DHS partnered with the Software Engineering Institute at Carnegie Mellon University to create the EDM Assessment. The assessment itself consists of 71 questions about specific practices. Questions in the EDM Assessment are drawn from the Cyber Resilience Review as well as the CERT Resilience Management Model. In addition, the authors used concepts from the Information Technology Infrastructure Library and National Institute of Standards and Technology materials. Each question in the EDM Assessment is scored in one of three ways, yes, no, or incomplete. A “yes” means that the practice is fully performed as described in the assessment. “No” means that the practice is not performed at all in the organization. An “incomplete” means that the practice is partially performed. For example, if the question asks “Does the organization have a documented procedure for entering into formal agreements with third parties?”, an answer of “incomplete” could mean that the written procedure is incomplete or being written.
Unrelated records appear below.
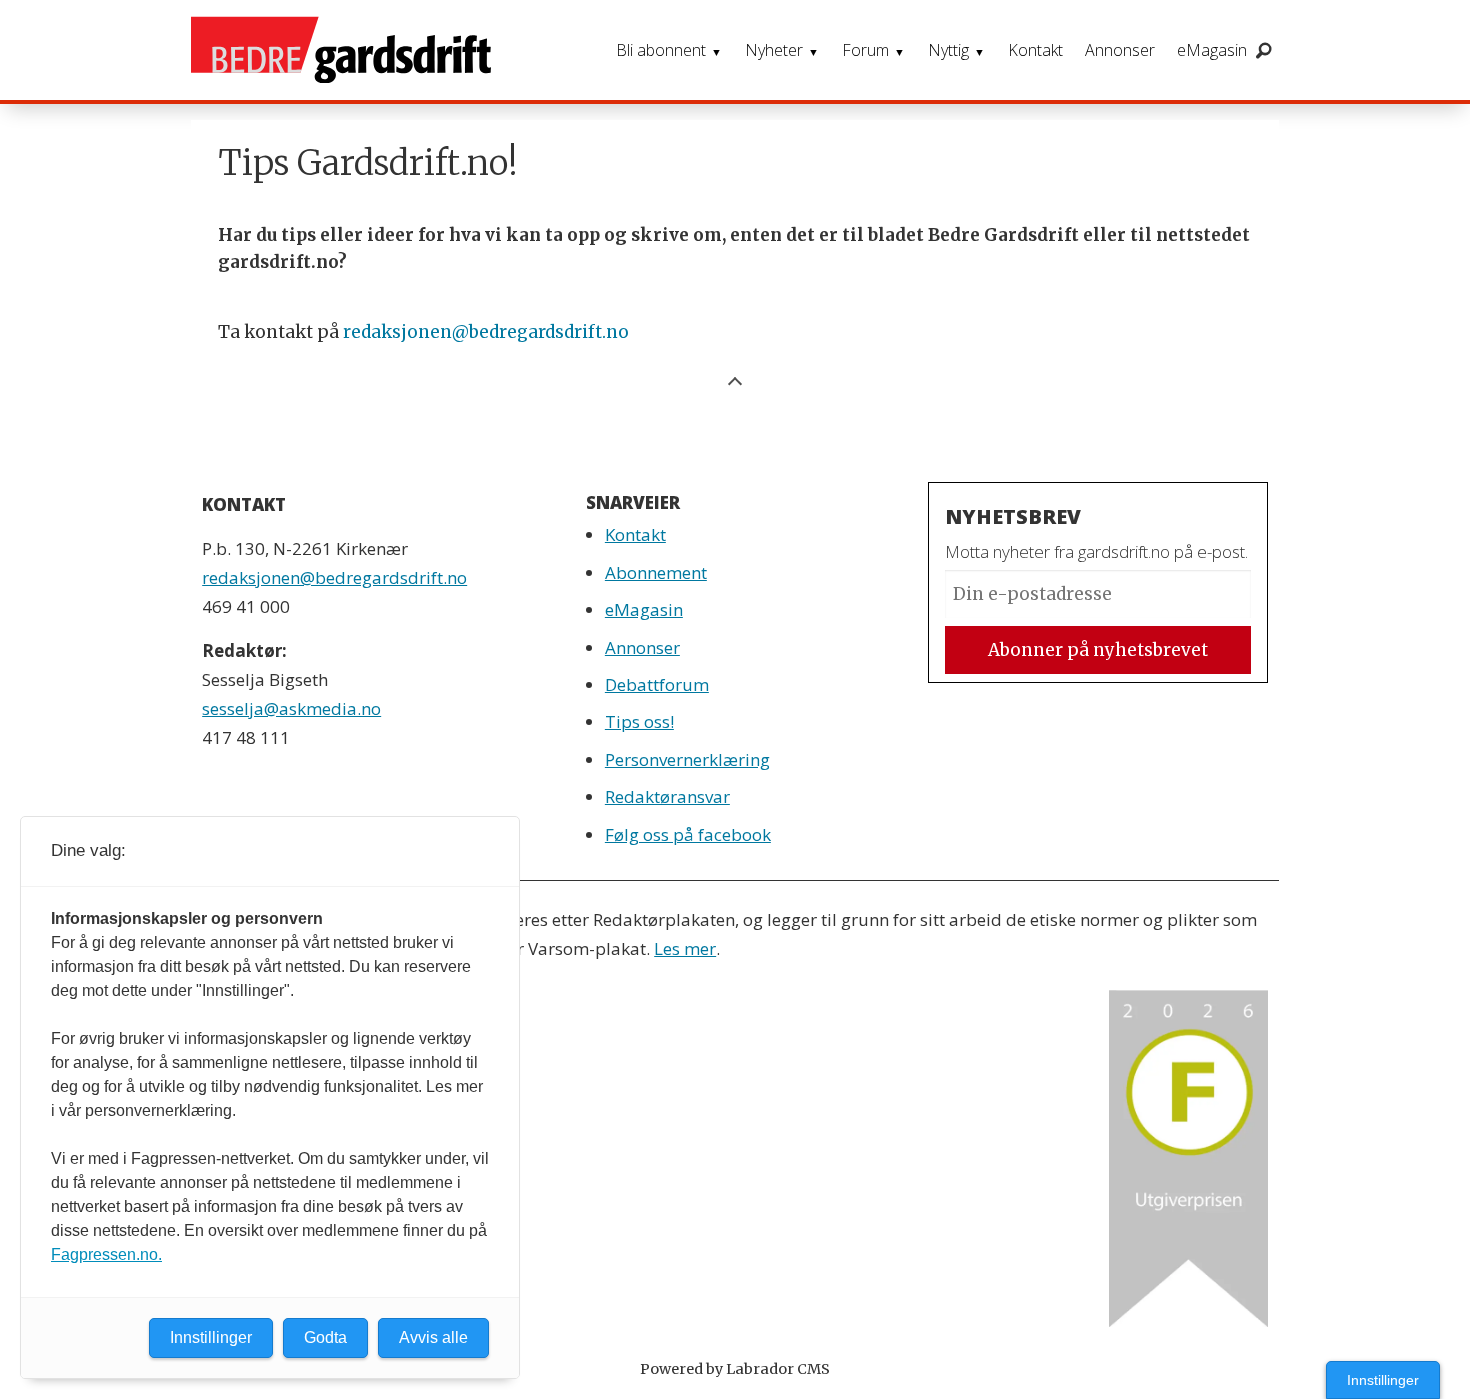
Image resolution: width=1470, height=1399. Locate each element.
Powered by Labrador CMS (735, 1369)
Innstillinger (1383, 1380)
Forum (865, 50)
===Maturity Indicator Levels===

The final section of the EDM Assessment consists of fifteen questions intended to evaluate the maturity of the basic practices in the assessment. This approach to maturity is identical to the Cyber Resilience Review, and employs maturity indicator levels (MILs) to assess the maturity of the organization's capability. The MILs are: Planned, Managed, Measured, and Defined. Questions in each MIL level focus on the institutionalization of practice in the organization, and represent a progressively higher level of maturity. Practices that are more institutionalized, or “sticky”, are more likely to be retained during times of organizational stress or disruption. In addition, they tend to be more repeatable and consistent in practice.

===Results===

The EDM Assessment report includes a heat map, which graphically depicts the organization's performance across the various practices and maturity indicator levels. The easy to understand, graphical format allows managers in an organization to identity areas where the organization is weak. The report also comes with explanatory and background material that the organization can use to improve a specific area. These are drawn from the CERT Resilience Management Model and NIST resources, including the NIST Cyber Security Framework. In some cases, these materials also include pointers to relevant sections of Internal Standards Organization ISO 27036 and 20243.